Records for the exercise>
%%
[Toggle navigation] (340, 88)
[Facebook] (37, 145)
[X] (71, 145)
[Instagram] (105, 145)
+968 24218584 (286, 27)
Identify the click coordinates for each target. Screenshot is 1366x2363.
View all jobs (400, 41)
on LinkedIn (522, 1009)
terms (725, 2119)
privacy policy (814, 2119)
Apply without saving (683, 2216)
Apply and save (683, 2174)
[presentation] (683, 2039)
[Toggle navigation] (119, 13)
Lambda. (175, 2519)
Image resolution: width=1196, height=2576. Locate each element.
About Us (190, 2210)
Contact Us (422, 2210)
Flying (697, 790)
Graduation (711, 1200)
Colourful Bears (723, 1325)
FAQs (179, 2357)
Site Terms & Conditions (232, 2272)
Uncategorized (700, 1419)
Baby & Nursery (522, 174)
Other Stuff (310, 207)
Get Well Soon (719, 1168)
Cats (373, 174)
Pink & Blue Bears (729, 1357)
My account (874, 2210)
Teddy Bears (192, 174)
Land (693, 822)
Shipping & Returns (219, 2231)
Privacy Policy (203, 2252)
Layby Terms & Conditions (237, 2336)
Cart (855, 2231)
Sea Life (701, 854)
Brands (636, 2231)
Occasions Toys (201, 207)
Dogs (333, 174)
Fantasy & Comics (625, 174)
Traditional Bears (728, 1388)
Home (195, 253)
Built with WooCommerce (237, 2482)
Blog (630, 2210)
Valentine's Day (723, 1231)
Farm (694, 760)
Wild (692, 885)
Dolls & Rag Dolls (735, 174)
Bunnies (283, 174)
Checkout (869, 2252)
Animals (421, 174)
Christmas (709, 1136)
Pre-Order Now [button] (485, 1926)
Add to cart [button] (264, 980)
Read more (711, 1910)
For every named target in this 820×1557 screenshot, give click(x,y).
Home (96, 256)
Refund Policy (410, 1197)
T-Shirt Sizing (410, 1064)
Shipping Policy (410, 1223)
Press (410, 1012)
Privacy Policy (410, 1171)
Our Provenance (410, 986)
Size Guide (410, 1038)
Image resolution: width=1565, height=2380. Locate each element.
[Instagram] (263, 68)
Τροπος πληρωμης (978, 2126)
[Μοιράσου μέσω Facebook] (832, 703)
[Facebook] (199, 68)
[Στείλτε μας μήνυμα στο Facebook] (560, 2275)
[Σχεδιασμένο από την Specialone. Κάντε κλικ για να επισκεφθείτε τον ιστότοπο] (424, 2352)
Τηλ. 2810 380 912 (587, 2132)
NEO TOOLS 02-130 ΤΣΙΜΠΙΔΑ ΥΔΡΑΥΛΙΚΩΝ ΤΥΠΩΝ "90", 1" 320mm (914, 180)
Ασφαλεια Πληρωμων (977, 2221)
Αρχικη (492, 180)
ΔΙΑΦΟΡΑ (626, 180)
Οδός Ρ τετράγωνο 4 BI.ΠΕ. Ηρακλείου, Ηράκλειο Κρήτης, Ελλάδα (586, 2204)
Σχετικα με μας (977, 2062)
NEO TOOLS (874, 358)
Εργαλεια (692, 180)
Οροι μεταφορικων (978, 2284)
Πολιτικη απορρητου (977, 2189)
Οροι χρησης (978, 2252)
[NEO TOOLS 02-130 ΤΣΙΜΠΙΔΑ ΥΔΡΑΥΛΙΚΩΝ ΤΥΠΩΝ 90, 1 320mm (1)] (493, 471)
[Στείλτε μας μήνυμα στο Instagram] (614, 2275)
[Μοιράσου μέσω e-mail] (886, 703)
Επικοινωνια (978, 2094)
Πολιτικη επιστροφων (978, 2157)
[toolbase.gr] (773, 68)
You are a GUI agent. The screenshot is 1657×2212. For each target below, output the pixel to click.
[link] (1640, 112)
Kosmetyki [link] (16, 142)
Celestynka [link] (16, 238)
%%
How to complete this task>
Set down exactly the lines above, from the one containing "Πολιτικη απορρητου (977, 2189)" to the final line of the material, with both ends kept and no other lines.

Finished exercise>
Πολιτικη απορρητου (977, 2189)
Οροι χρησης (978, 2252)
[NEO TOOLS 02-130 ΤΣΙΜΠΙΔΑ ΥΔΡΑΥΛΙΚΩΝ ΤΥΠΩΝ 90, 1 320mm (1)] (493, 471)
[Στείλτε μας μήνυμα στο Instagram] (614, 2275)
[Μοιράσου μέσω e-mail] (886, 703)
Επικοινωνια (978, 2094)
Πολιτικη επιστροφων (978, 2157)
[toolbase.gr] (773, 68)
You are a GUI agent. The screenshot is 1657×2212. For each target below, output the pixel to click.
[link] (1640, 112)
Kosmetyki [link] (16, 142)
Celestynka [link] (16, 238)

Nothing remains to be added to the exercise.